Eruca sativa Arugula/Roquette 100/3.00

One of the choice temperate zone salad greens, particularly in fall, winter and spring where its unque spicy and pungent flavor improves salads and tickles the palate.

Tropaeolum tuberosum v. pilifera Mashua 2 tubers/$5

A very vigorous and productive new foodplant for the PNW. This is a tuberous rooted

nasturtium from Colombia, SA. Since it comes from north of the equator, there is no day length

problem in the production of tubers as we have found with Bolivian mashua cultivars. Tubers

are white with an anise fragrance, 6-8” long and produced in abundance, exceeding that of potatoes.

Makes a tight mat over the ground and small attractive orange flowers. USA only.

3 comments:

Carl de Borhegyi said...

For a great visual study of entheogenic mushrooms encoded in pre-Columbian Art, read BREAKING THE MUSHROOM CODE: Mushroom Religion Before Columbus, at mushroomstone.com

My name is Carl de Borhegyi, I am the son of the late Maya archaeologist Dr. Stephan F. de Borhegyi who was the first to propose that hallucinogenic mushroom rituals were a central aspect of Maya religion. He based this theory on his identification of a mushroom stone cult that came into existence in the Guatemala Highlands and Pacific coastal area around 1000 B.C. along with a trophy head cult associated with the Mesoamerican ballgame.

As a result of my own study and solid evidence from other scholars, I have been able to expand this subject far beyond my father's pioneering efforts. I now believe that Mesoamerica, the high cultures of South America, and Easter Island shared, along with many other New World cultures, elements of a Pan American belief system so ancient that many of the ideas may have come from Asia to the New World with the first human settlers. Judging from the wealth of mushroom imagery revealed in the art of the New World, I believe the key to this entire belief system lies, as proposed by R. Gordon Wasson, in early man's discovery of the mind-altering effects of various hallucinatory substances. The accidental ingestion of these entheogenic substances could very well have provided the spark that lifted the mind and imagination of these early humans above and beyond the mundane level of daily existence to contemplation of another reality.

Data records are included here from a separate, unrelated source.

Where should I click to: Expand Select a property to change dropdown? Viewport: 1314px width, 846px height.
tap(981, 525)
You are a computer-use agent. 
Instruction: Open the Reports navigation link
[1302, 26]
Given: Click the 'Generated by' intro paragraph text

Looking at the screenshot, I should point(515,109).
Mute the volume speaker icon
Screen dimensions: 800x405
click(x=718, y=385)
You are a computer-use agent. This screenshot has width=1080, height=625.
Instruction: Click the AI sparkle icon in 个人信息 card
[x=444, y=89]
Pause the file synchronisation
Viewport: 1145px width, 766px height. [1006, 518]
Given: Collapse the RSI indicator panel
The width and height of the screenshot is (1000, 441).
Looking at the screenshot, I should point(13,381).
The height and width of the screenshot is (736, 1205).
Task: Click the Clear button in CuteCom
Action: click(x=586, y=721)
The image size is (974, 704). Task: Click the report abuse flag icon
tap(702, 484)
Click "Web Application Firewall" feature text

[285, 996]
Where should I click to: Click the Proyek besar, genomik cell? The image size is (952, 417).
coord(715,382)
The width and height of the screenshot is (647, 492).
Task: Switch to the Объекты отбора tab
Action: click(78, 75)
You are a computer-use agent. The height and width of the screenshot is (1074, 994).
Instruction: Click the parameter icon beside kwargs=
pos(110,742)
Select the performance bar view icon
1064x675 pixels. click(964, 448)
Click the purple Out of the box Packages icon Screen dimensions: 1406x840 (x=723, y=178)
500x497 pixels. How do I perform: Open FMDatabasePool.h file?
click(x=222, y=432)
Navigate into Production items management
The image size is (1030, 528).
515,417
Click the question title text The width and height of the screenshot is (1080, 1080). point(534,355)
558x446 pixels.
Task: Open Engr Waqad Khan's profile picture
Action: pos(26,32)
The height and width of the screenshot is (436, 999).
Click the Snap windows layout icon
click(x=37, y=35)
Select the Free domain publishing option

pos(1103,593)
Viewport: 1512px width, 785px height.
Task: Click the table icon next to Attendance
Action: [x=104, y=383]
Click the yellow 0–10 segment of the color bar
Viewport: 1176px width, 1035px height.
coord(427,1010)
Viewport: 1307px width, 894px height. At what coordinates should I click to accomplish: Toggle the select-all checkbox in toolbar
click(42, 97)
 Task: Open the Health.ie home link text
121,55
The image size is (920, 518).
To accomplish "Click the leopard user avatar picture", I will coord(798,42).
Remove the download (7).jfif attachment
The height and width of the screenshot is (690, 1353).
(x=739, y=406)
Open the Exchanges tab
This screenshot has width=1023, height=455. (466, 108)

This fascinating study will interest many of your readers.

Thank you,

Carl de Borhegyi

deborhegyi@gmail.com

Unknown said...

Does anyone know how to get hulless buckwheat seed? I got it 20+ years ago from peace seeds but no longer have it and would dearly like to get it again.

Unknown said...

Hello Mushroom,
My name is Steve Dey. You may remember me from Zallalachi way back when as "Temporary". Good to see you still at it! I am down in southeastern Arizona gardening. still haven't got a brussel sprout/cabbage cross....yet. Working on open pollinated hot weather tomatoes, This year had one produce tomatoes at 108 degrees and early. also have a few what appear to be perenialized collard and kales. These produce prolific side shoots. Will work with these genetics and try to work large headed cabbage into the mix, any ideas? Wheeee what fun. Thanks for the inspiration. Steve
e-mail: stephendey59@gmail.com
Keep going brother the world needs more like you.